Abu Fida Ubah Masjid Jadi Kos Teroris
jpnn.com - SURABAYA - Sejak penggeledahan oleh anggota Densus 88 Anti Teror Kamis (14/8) lalu, rumah Saifuddin Umar alias Abu Fida terduga teroris yang disebut-sebut berafiliasi dengan ISIS di Jalan Sidotopo Lor No. 70A terlihat sepi. RUmah yang dulunya dimiliki oleh ayah pelaku bernama Haji Umar Ibrahim tersebut tak terlihat adanya aktivitas dari penghuni rumah hingga siang kemarin (15/8).
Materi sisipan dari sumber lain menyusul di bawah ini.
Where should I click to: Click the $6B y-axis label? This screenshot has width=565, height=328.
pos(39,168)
Pantauan Jawa Pos hingga tadi malam, rumah masih dalam kondisi tertutup rapat. Toko yang terletak di depan rumah yang biasanya buka pun tidak melayani pembeli seperti biasanya. Menurut seorang penjual rokok yang lapaknya berada persis di depan toko korban mengatakan toko tidak buka sejak kemarin.
Toko yang menjual obat dan menyediakan peralatan tulis sekolah dan pramuka itu memang tak selalu buka setiap hari. Namun, perempuan paro baya yang biasa dipanggil Umi itu menyebutkan toko biasanya buka sekitar pukul 07.00 WIB hingga pukul 13.00 WIB. Kemudian baru buka lagi setelah maghrib hingga pukul 20.00 WIB. "Bukanya tidak pasti. Tapi biasanya pagi lalu siang tutup. Malam baru buka lagi. Jualannya obat-obat tradisional. Ada alat-alat tulis juga. Api hari ini tidak buka sama sekali," cerita Umi.
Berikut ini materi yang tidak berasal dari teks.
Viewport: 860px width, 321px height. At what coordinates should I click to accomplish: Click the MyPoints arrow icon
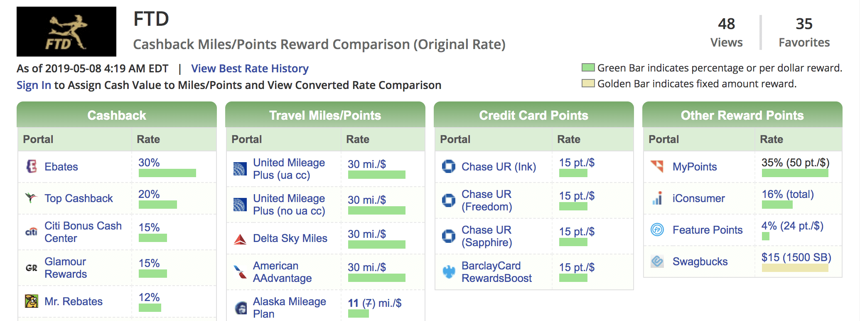click(657, 166)
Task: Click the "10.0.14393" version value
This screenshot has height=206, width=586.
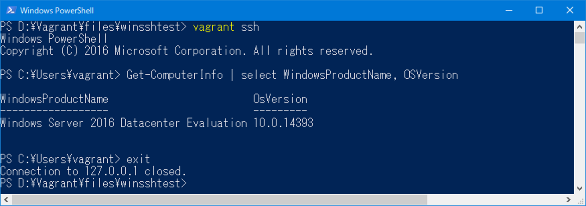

Sementara itu Agus Jadiono, tetangga samping Abu Fida, menyatakan, dalam beberapa tahun terakhir baik Syaifuddin dan Umar tidak pernah terlihat bersembahnyang di Masjid Al-Ihsan Sabilillah. "Saya tidak pernah lihat dua orang tersebut salat di Masjid sini. Entah alasannya kenapa," tutur Agus
Penelusuran Jawa Pos pun menuju pada Masjid Al-Ihsan Sabilillah yang dahulu pernah dipimpin langsung oleh Haji Umar dan sering digunakan beraktivitas oleh Abu Fida. Masjid berlantai empat yang terletak di jalan Sidotopo IV 343 A Surabaya itu bahkan disinyalir pernah menjadi pusat aktivitas tokoh-tokoh teroris kondang di Tanah Air.
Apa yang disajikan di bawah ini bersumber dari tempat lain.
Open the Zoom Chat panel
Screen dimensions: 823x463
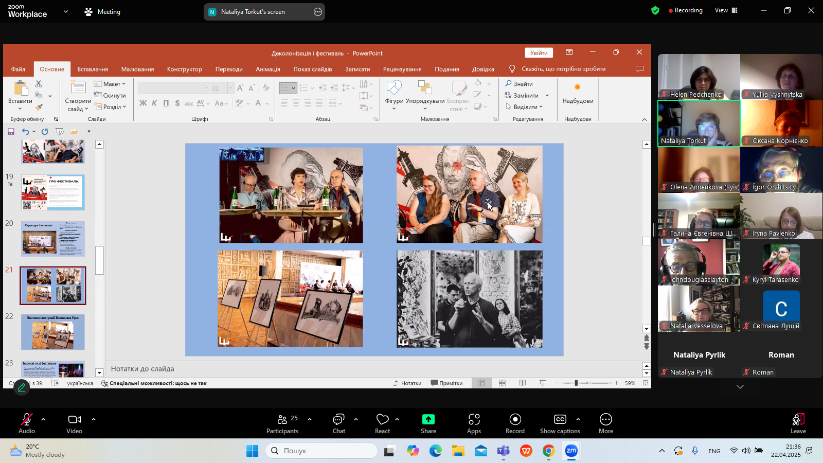point(338,420)
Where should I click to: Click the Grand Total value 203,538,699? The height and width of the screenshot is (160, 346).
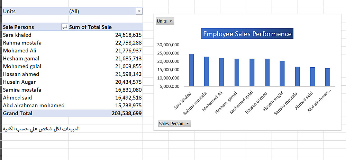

Merasa resah terhadap kegiatan mencurigakan didalamnya apalagi setelah digerebek oleh tim Densus 88, warga pun mengambil alih kepengurusan masjid dari tangan Haji Umar pada 2009. Semenjak masjid diambilalih itu Abu Fida maupun Umar tak pernah lagi menginjakkan kakinya di Masjid tersebut.
Salat jumatan kemarin jamaah masjid tersebut cukup penuh. Dua lantai yang digunakan salat jumat berjamaah seluruh safnya terpenuhi. Ditemui Jawa Pos setelah salat Jumat, anggota takmir membenarkan bahwa masjid itu pernah di pegang oleh haji Umar sejak 1997.
Namun, karena keresahan warga memuncak, mereka memilih Suparno menjadi ketua Takmir baru. Suparno yang sebelumnya menjadi Ketua RW dua periode dan sebagai penasihat RW dipercaya mengelola masjid. "Alhamdulillah, saya hanya mengikuti permintaan warga menjadi takmir," ujar pria baya asal Madiun itu
Suparno, 61, Ketua Takmir Masjid bersama empat anggota takmir seirama mengatakan tidak pernah lagi melihat Abu Fida maupun Haji Umar salat di masjid itu. "Sejak 2009 kami tidak pernah mendapati dua orang itu mendatangi masjid seperti yang diungkapkan warga sebelumnya. Entah kenapa alasan mereka, padahal kami tidak melarangnya," ungkap Suparno.
Suparno pun kembali menceritakan kilas balik masjid yang pernah disalahgunakan oleh Abu Fida bersama jaringannya. Lima tahun yang lalu warga sering mendapati masjid didatangi oleh sejumlah tamu asing. Mereka biasanya menginap di lantai dua masjid. "Setahu saya mereka sering beraktivitas di lantai dua masjid. Disitu ada ruangan yang biasanya untuk memasang komputer dan meja tulis. Tapi sekarang telah kami jadikan gudang," ujar Suparno.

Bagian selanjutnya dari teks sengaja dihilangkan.